▶ Text des Dokuments:
● ● ●

Von Schmugglern und Andersgläubigen
Lässt sich Toleranz Andersgläubigen gegenüber verordnen? Zumindest einmal ist dies in Österreichs Geschichte annähernd gelungen – vor 235 Jahren. Wer darüber mehr wissen möchte, kann das entlang des „Wegs des Buches“erwandern.
Mit dem Toleranzpatent vom 13. Oktober 1781 ermöglichte Kaiser Joseph II. den Lutheranern und Reformierten sowie Juden und unierten Griechisch-Orthodoxen in den habsburgischen Kronländern wieder die – eingeschränkte – Ausübung ihrer Religion. Vorausgegangen war eine fast zwei Jahrhunderte dauernde Phase der Unterdrückung, Verfolgung und Vertreibung.
Eine Episode, die man heute teilweise mit den Fußsohlen erspüren kann – auf dem „Weg des Buches“, einer Initiative der Evangelischen Kirche in Österreich. Dieser führt 500 Kilometer entlang alter Schmugglerpfade, auf denen Wanderhändler im 17. und 18. Jahrhundert die verbotene Lutherbibel zu den Geheimprotestanten im Habsburgerreich brachten. Von Ortenburg bei Passau durch das Salzkammergut über das Dachsteingebiet, die Kärntner Nockberge bis nach Agoritschach/Arnoldstein – und weiter ins heutige Slowenien bis hinunter nach Triest. Ein Weg, der ein vielen unbekanntes Stück der österreichischen Vergangenheit lebendig werden lässt.
Wanderführer Helmut Kaindl steht vor dem Eingang der Schwarzbachhöhle oberhalb von Bad Goisern. „Noch vor der katholischen Messe sind die Evangelischen damals hier heraufgegangen, um ungehört und ungestört ihren Glauben praktizieren zu können“, erzählt er.
Nach dreistündigem Aufstieg versammelten sich die Protestanten in der durch einen schmalen Eingang erreichbaren 100 Quadratmeter großen Höhle, die wie die Halle eines Doms wirkt und durch die im Hintergrund ein Bach orgelt. Der mit festen Schuhen ausgestattete Wanderer von heute erreicht den Ort vom Parkplatz Flohwiesen aus in einer gemütlichen Stunde.

● ● ●

▶ Angezeigte Daten:
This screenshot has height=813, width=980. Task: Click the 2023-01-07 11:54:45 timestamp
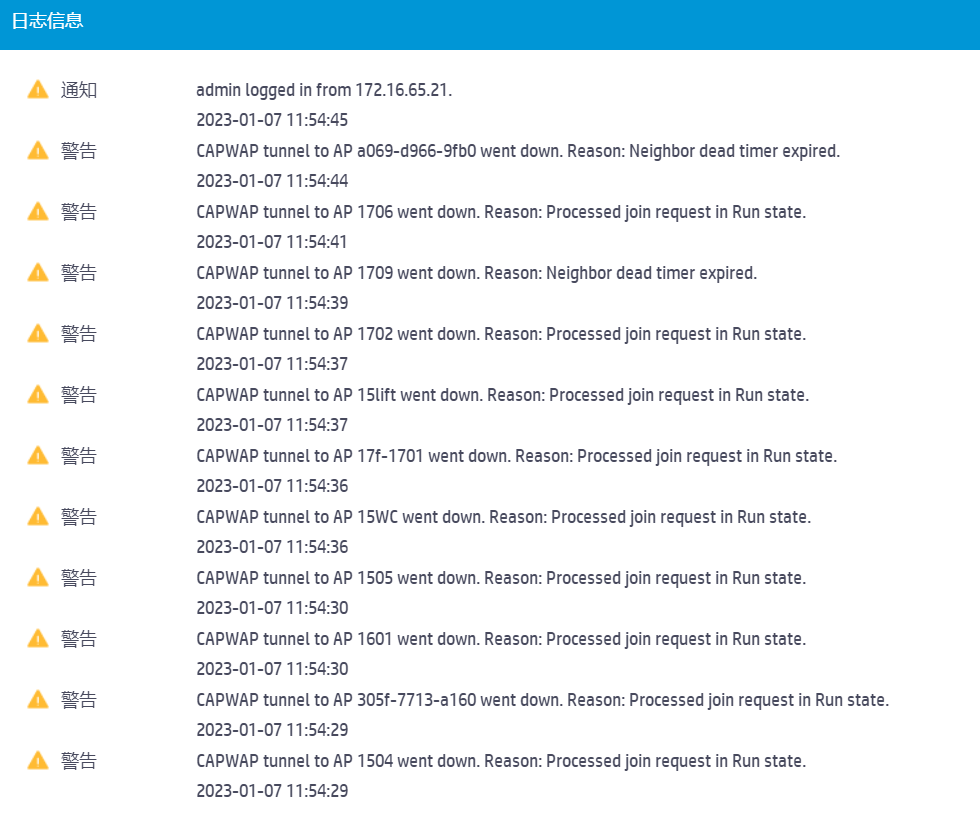pyautogui.click(x=272, y=120)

● ● ●

▶ Aufgabenstellung: Setze den Text über den „Weg des Buches“ nach seinem letzten Satz fort. Das Material wird hier nicht benötigt.

▶ Antwort zur Aufgabe:
Geistige Nahrung
Geheimprotestanten. Das waren die Unbeugsamen, die nach dem Einsetzen der gegenreformatorischen Maßnahmen ungeachtet der Repressalien gegen sie am lutherischen Glauben festhielten. Nach außen hin gaben sie sich als gläubige Katholiken.
Vielleicht ist der als aufgeklärt geltende Sohn Maria Theresias beim Erlassen des Toleranzedikts davon ausgegangen, dass es sich nach mehr als 160 Jahren Drangsalierung dabei nur noch um ein klägliches Häufchen Abtrünniger handeln würde. Doch es bekannten sich verschiedenen Quellen zufolge 80.000 bis 100.000 Menschen in Österreich als „akatholisch“, wie die Protestanten bis dahin offiziell bezeichnet wurden.
Die hohe Zahl sei auch dem Umstand zu verdanken gewesen, dass Händler neben Vieh, Gewürzen, Stoffen und Haushaltstand, aber auch Knappen und wandernde Gesellen geistige Nahrung in Form von Bibeln, Gebets- und Liederbüchern und Hauspostillen zu den oft in entlegenen Gegenden lebenden Reformierten schmuggelten, berichtet Kaindl. Die in deutscher Sprache verfassten Werke trugen dazu bei, dass Bauern sowie deren Frauen, Knechte und Mägde lesen lernten und einen Widerspruchsgeist gegen die Obrigkeit entwickelten. Bildung war schon immer ein gutes Rüstzeug gegen staatliche Willkür.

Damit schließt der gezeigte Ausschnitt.